İran Cumhurbaşkanı İbrahim Reisi, İran Kızılayı’na ait 1960 model Amerikan yapımı helikopterin düşmesi sonunu hayatını kaybetti.

Aynı helikopterde bulunan Dışişleri Bakanı Abdullahiyan da hayatını kaybetti.

İran’da helikopterin bir kaza sonucu mu düştüğü yoksa bir suikast mı olduğu sorusu kafaları karıştıran en büyük soru işareti.

Bu soru işareti İran’da uzunca bir süre gündemi meşgul edecek.

Nasıl etmesin?

Helikopterin düşmesiyle ilgili bir çok karanlık nokta var.
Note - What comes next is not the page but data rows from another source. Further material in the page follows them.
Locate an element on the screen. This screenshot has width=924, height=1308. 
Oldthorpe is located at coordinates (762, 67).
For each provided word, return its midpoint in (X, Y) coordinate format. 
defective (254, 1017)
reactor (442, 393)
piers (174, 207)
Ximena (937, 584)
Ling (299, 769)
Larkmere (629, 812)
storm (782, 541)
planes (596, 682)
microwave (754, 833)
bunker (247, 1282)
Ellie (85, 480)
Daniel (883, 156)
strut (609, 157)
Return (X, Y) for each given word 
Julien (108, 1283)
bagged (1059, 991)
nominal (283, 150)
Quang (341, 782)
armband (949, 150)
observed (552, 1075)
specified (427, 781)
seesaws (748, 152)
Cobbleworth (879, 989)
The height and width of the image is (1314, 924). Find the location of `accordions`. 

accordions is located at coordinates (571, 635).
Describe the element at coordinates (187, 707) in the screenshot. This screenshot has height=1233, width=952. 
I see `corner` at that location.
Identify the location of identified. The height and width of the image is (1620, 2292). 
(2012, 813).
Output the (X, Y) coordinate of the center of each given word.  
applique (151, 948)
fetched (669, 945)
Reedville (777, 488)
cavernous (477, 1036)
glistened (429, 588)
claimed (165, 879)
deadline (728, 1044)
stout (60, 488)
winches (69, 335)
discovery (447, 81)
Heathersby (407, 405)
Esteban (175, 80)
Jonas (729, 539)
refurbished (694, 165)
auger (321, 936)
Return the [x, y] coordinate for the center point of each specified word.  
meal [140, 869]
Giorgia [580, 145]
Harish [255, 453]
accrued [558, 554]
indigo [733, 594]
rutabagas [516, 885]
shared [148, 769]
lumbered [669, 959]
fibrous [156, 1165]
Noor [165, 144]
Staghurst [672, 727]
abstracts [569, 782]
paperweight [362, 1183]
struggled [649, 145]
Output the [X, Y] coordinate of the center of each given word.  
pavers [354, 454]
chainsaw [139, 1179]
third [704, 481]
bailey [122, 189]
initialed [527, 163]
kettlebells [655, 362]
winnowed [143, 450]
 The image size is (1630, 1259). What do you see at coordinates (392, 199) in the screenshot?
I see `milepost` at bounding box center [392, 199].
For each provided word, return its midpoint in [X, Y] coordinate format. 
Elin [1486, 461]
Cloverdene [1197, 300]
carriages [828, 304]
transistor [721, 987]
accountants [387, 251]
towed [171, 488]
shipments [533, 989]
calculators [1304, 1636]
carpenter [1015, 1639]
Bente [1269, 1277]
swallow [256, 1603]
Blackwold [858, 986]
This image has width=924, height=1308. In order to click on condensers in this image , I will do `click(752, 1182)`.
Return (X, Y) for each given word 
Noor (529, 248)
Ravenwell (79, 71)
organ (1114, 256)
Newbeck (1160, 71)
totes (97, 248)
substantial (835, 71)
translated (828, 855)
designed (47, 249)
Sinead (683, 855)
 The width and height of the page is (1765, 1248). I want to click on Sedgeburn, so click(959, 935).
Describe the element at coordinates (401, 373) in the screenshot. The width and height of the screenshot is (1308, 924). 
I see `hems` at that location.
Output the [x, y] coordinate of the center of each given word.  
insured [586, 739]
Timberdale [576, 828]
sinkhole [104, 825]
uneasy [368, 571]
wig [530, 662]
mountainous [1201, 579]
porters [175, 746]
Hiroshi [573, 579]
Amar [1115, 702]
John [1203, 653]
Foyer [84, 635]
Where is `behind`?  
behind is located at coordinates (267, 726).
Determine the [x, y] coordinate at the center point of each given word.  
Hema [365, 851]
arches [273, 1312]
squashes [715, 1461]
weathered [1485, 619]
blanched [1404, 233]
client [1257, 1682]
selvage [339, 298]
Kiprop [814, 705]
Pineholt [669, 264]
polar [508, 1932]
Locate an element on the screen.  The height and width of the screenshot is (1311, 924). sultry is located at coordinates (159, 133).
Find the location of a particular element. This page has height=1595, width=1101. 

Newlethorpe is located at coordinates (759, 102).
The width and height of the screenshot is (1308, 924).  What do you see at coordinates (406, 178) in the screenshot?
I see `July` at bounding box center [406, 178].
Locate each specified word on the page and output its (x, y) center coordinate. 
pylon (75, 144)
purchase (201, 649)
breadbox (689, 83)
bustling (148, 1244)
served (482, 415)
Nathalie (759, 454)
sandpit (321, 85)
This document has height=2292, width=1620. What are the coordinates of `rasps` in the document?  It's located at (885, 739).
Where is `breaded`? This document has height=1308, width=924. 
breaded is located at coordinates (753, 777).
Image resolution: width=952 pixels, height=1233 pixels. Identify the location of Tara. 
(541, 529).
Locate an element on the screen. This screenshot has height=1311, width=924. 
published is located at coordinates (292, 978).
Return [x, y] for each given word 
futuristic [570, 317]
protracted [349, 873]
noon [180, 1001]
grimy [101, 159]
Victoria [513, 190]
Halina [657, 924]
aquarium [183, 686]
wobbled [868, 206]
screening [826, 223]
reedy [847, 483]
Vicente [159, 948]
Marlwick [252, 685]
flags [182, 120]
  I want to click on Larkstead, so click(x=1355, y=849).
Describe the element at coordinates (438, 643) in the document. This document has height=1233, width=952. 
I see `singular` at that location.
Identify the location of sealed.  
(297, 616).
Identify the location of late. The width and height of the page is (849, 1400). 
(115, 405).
Türkiye’de Muhsin Yazıcıoğlu’nun içinde olduğu helikopterin düşmesi gibi.

Aradan onca yıl geçmesine rağmen Türkiye’de hâlâ bu konu tartışılmıyor mu?

Kuşkular geçti mi?

Bu tarz olayların zihinlerden kolayca silinip gitmesi çok zor!

Reisi’nin ölümünü de İran halkı uzunca bir süre unutmayacak, sorgulayacak.

Bir taraftan Reisi’nin neden 1960’lardan kalma bir helikopterle uçurulduğunu sorgulayacak.

Diğer taraftan helikopterde neden bir ELT cihazının olmadığını sorgulayacak.

Neden İran Cumhurbaşkanlığı envanterinde olan bir helikopterle değil de Kızılay envanterinde olan bir helikoptere bindirildiğini soracak İran halkı.

Akıl almaz ihmaller!

Aynı helikoptere neden hem Cumhurbaşkanı, hem Dışişleri, hem bölge valisi hem de Tebriz Cuma İmamı bindirilir?

Üç helikopterden ikisi rota değiştirip geri gelirken neden Reisi’yi taşıyan helikopter rota değiştirmez?

Kafaları karıştıracak bir çok soru var.

Aynı kazada hayatını kaybeden Reisi ve Abdullahiyan’ı buluşturan ortak noktalardan bir tanesi her ikisinin de ABD’nin 2020’de Bağdat’ta öldürdüğü Kasım Süleymani’ye yakın olmalarıydı.

Başta başkent Tahran olmak üzere İran’ın bir çok şehrinde Kâsım Süleymânî’nin İbrahim Reisî’yi alnından öperken çekilmiş fotoğraflarının bulunduğu dev posterlerle donatılmasının sebebi de bu yakınlık.

Bugün her ikisi de hayatta değil.

Reisi, İran İslam Devrimi yıllarında savcıydı.

Muhaliflerin yargılanıp cezalandırıldığı 5 kişilik heyetten birisiydi.

Reformcuların sevmediği birisiydi.

Kaza, ihmal, suikast…

Öyle ya da böyle İran’da bir kuşak yok oluyor.

Arkalarında yıllarca tartışılacak bir çok soru işareti bırakarak…

Bir de saatlerce Cumhurbaşkanını bulamamanın verdiği bir mahcubiyet var tabi.

Süpersonik füzelerin, nükleer silahların da olsa…

Günün sonunda devletin en tepesindeki Cumhurbaşkanının cesedini başka ülkenin Akıncı İHA’sı buluyor!